THE ACCEPTANCE (and rejection) letters are out, and for most college-bound students the deadline for the big decision is in about two weeks. Many frantically thumb through college guides, hoping that the same types of charts and appraisals used to select a new stereo can help them decide on a once-in-a-lifetime investment.
Unfortunately, it doesn't work that way. Yet the American public persists in trying to reduce things to a quantifiable single-digit or simple paragraph. Because of this, an entire industry has developed that attempts to rate and evaluate colleges and universities.
The college guide business continues to grow, in part because we -- the colleges and admissions officers and the organizations that represent us -- have not done a very good job of countering the pronouncements of these self-appointed judges. Although in the National Association of College Admissions Counselors listed principles of good practice for publications evaluating colleges, publishers of guides have generally ignored them.

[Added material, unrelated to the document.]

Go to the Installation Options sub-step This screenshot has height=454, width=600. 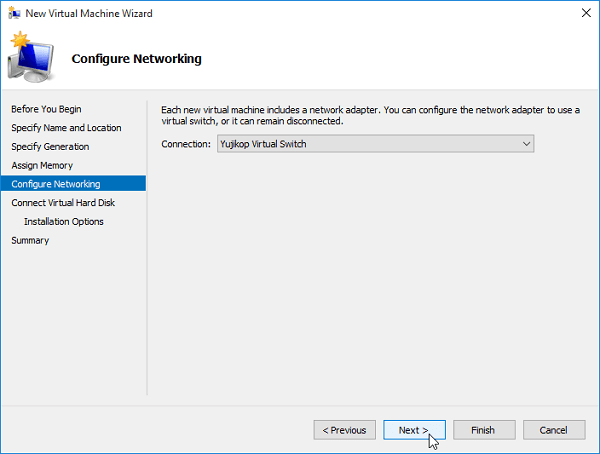(64, 222)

Because of changing demographics, it is easier than ever to get into most colleges, but the task of choosing the right college is far more difficult than it was a generation ago. Rivalry is intense among highly competitive institutions to attract the dwindling number of top students. The colleges, aided by a service that provides specialized mailing lists of prospective students, have responded by flooding family mailboxes with flashy literature. In these glitzy brochures, the colleges begin to look alike, though in fact they are as similar as apples and kumquats.
Enter the various college guides, which claim to have studied the institutions and to have separated the worthies from the worthless.
Of the three types of guides, the best (but also the dullest) are those that are as factual as possible. They provide easily verifiable and comparable numbers, list admissions requirements and maintain well-edited data bases. At Lafayette, scatter these books around the area where prospective students wait for interviews. Colleges welcome honest, straightforward comparisons on a level playing field.
A second group attempts to be interpretive. We hide these behind closed doors because they make judgments about us -- about others -- that we can neither understand nor explain. Rarely do they cite the sources of their information.
Last are the journalistic scoreboards, which use limited criteria to rank institutions in some order of alleged quality. These elicit the most negative reactions from admissions professionals. One list of the most selective colleges, for instance, is based solely on number of applications received, the percentage of applicants accepted and average Scholastic Aptitude Test scores.
Included in these are the various "best buys" publications that pander to parents' sticker shock, presuming to compare value and price -- because, after all, a degree is a degree. Or is it? These publications also generally ignore the fact that financial aid can often bring the most expensive institution within range.
Such guides are more than unreliable. They can damage the educational experience of students. The journalistic guides depend heavily on received opinion about college reputation. Institutions traditionally ranked highly remain there, whether or not they belong there, supported by the American brand-name culture. Self-appointed evaluators assume certain qualities of the top" colleges, but fail to question if they are still delivering. But reputation alone says nothing about the appropriateness of a given college for a given student. It only tells you what's hot and what's not.
Unfortunately, an inverse relationship exists between the quality and appropriateness of the various types of guides and the public's interest in them. The subjective articles make livelier reading than the telephone book-like tomes of descriptive information. Judgmental guides take out of the student's decision equation the most essential element: What do I really need in a college?
College visits, talks with alumni and current students, comparisons of programs and other sources of information can better help a family decide what is right for a student than a quick ranking based on questionable information and judgment.
In the end, students and parents should trust their own instincts rather than simply relying on somebody else's predigested notion of what a college experience should be.
Bradley J. Quin is director of admissions at Lafayette College in 1/2 Easton, Pa.